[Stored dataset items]
[Start of section]
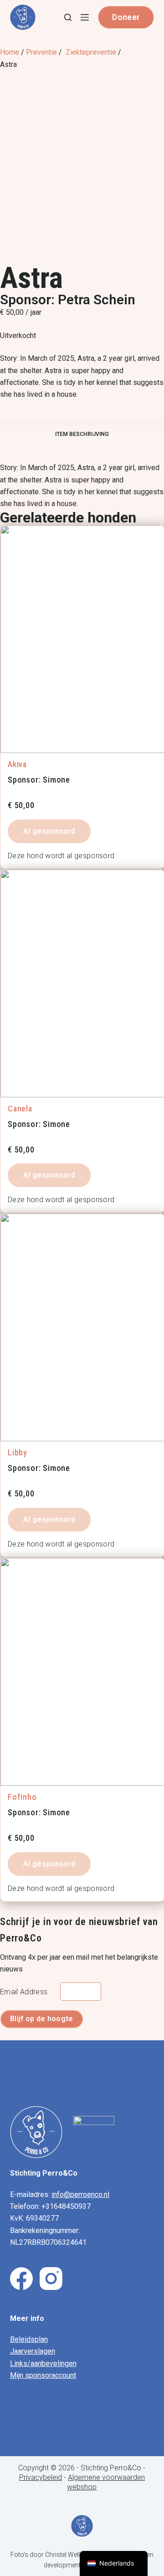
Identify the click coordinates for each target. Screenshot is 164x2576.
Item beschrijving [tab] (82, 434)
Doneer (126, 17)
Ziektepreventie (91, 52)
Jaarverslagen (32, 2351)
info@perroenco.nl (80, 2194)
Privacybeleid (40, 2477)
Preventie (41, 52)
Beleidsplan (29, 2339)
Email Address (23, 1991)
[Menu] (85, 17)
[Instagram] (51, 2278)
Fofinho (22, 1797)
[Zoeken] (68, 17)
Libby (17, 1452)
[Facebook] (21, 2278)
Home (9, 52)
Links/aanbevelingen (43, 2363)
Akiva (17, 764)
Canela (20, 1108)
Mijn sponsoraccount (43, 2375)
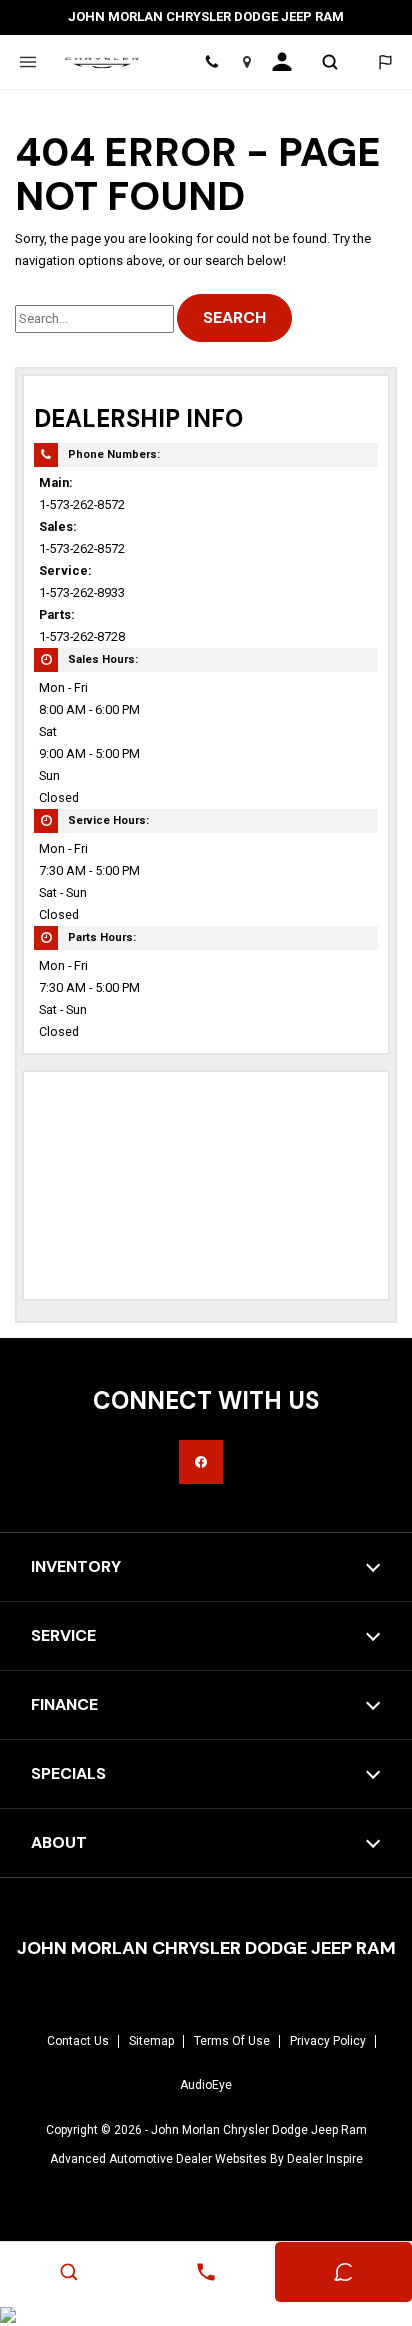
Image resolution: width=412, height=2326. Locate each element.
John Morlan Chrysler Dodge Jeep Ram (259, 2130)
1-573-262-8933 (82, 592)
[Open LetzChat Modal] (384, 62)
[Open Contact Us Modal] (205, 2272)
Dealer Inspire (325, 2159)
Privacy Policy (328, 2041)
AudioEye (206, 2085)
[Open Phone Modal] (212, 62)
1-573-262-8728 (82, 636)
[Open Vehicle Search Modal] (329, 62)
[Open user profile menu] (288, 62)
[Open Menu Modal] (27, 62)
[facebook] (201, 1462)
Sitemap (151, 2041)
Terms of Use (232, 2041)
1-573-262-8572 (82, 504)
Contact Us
[End of section]
Work to complete -> Lines containing the word "each" are to be located in the entries and copied.

Expected answer ->
Identify the click coordinates for each target. Screenshot is 164x2576.
Image resolution: width=412, height=2326. Locate each element.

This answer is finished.